Clever New Version of Chutes and Ladders Helps Cities Promote Cycling


Copenhagenize Snakes and Ladders

Copenhagenize Design Company



Cycling has been having something of a renaissance in recent years: Cities the world over have figured out that letting cars dominate the road isn’t in the public interest, and many are taking decisive action to make getting on a bike or public transit easier and safer. That’s not always easy, and the Copenhagenize Design Company is there to help.


The latest project from the urban design firm’s CEO, Mikael Colville-Andersen, is simple and fun: It’s a board game that doubles as a guide for the best and worst ways to encourage cycling. The Race for the Life-Sized City is a cycling-focused take on Chutes and Ladders.


The idea came to him while in a toy shop in Montreal last month. He noticed many board cars centered on cars, but none with a livable city focus. “I thought I would be cheeky and make one myself,” he says. “I played it with my kids and they liked it. It’s a simple gameplay and it has been around for millennia.” You can’t buy it in a store, but are free to print out the board, find a die, and play at home.

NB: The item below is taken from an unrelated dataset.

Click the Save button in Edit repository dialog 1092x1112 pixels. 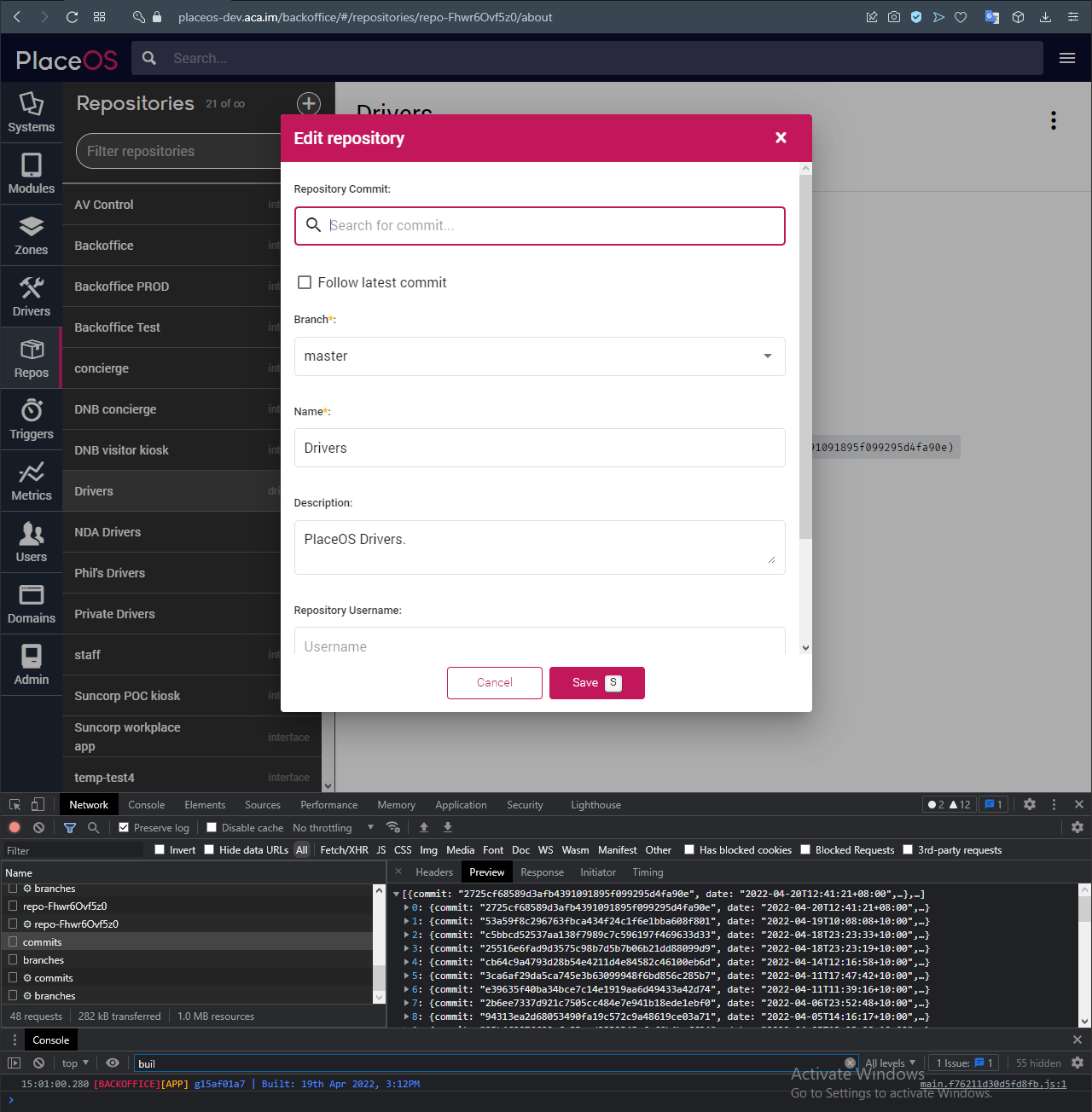click(596, 682)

The original version of Chutes and Ladders dates to ancient India, and may have been used by religious teachers to impart lessons about good and evil. Colville-Andersen’s version has the same goal, without the morality bit. It doubles as a guide for cities that want to encourage cycling.


Your city launches a bike share system with lots of bikes and well-placed racks? Go forward 22 spaces. It launches a tram network? Move forward 28. You mayor doesn’t ride to work? Back up eight. You have local media like the notably anti-cyclist New York Post or Daily Mail? Back five. The gravest sin is reserved for space 99: “Hapless, ignorant politicians start a helmet law.” Back 92 spaces. “We know that promoting and legislating bike helmets is the surest way to kill off any hopes of reestablishing the bicycling as transport,” Colville-Andersen says. (No really, it’s true—largely because they add a barrier to biking, and cyclists are safest when they are many.) “Cycling levels plummet after laws are put into place.”


So what does the game teach us about encouraging healthy modes of transportation? “Bicycle infrastructure and public transport are signs of a modern city,” Colville-Andersen says. “A city that still only builds roads for cars is hopelessly old fashioned.” His point of view is catching on around the world, as cycling resurges in popularity. We suspect “The Race for the Life-Sized City” isn’t much fun to play: Chutes and ladders itself is super boring and rewards luck, not skill. Nonetheless, the game is a clever way to teach lessons about building cities where cars aren’t the premier mode of transportation. It’s not quite a battle between good and evil, but it’s a good fight to win.